The next graph (inserted by Econintersect) gives a longer-term perspective and shows that current interbank loans are at the level last seen 30 years ago.


The following graph (inserted and annotated by Econintersect) emphasizes the real loss of leverage experienced by the Fed Funds rate. From January 1973 to July 2009 the average of the ratio of total interbank loans to GDP was 27.2 (ratio multiplied by 1000 to avoid displaying fractional decimals). from 2009 to 2011 the ratio dropped to less than 1/4 the long-term average and between four and five standard deviations below the average.

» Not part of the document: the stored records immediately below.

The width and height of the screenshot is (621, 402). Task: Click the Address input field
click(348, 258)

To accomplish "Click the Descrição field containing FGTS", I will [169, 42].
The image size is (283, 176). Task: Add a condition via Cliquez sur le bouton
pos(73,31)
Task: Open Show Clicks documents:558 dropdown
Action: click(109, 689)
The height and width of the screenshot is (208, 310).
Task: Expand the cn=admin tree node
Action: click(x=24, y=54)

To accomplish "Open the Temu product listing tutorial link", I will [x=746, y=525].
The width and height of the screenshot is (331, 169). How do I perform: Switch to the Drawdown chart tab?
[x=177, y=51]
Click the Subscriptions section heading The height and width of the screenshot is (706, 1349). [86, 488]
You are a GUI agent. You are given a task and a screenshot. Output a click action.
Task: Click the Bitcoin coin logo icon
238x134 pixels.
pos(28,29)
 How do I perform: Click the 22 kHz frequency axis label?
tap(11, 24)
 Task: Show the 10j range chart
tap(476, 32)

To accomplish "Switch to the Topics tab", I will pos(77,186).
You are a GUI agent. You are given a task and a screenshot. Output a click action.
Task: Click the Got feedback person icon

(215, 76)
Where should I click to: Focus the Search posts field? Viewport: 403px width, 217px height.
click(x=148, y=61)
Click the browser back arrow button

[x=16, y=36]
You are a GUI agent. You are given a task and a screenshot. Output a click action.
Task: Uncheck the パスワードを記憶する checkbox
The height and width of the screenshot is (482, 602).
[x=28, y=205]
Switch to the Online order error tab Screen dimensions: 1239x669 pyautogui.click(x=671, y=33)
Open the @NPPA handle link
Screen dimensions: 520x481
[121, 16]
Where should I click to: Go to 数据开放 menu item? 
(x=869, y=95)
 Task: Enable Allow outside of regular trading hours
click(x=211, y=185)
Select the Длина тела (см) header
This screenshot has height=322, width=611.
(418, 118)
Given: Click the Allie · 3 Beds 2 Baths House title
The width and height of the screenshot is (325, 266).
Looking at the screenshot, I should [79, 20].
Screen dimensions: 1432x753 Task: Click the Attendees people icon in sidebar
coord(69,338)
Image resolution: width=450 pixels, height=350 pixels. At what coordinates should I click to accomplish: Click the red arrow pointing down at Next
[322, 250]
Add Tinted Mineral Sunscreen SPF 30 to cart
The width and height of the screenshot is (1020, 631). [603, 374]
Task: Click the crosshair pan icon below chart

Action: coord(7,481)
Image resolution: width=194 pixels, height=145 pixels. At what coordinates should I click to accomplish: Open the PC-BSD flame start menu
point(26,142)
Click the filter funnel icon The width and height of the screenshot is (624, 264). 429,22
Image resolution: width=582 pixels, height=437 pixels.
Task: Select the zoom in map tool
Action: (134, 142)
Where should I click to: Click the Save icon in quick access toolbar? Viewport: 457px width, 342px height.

See also next five articles.

  • The Fed preparing markets for the reverse repo facility (FRFA) (Walter Kurtz, Sober Look) The Fed has implemented (on an experimental basis) FRFA (full-allotment overnight reverse repurchase agreement facility). See next article for details. This is an additional Fed operation (besides the Fed Funds rate) to control and stabilize very short -term interest rates by placing a floor beneath which no loan transactions are likely. It should prevent rates from temporarily becoming negative. (Kurtz says this has happened in Europe). It should also assure continuing functioning of money market funds.
  • FAQs: Overnight Fixed-Rate Reverse Repurchase Agreement Operational Exercise (Federal Reserve Bank of New York) The Fed has clearly explained the reverse repo operation here. A reverse repurchase agreement, also called a "reverse repo" or "RRP", is an open market operation in which the Desk (The Open Market Trading Desk, operating under the authorization and direction of the FOMC - Federal Open Market Committee) sells a security to an eligible RRP counterparty with an agreement to repurchase that same security at a specified price at a specific time in the future. The Desk receives cash from the counterparty and then returns cash at the specified time in the future. "The difference between the sale price and the repurchase price, together with the length of time between the sale and purchase, implies a rate of interest paid by the Federal Reserve on the cash invested by the RRP counterparty."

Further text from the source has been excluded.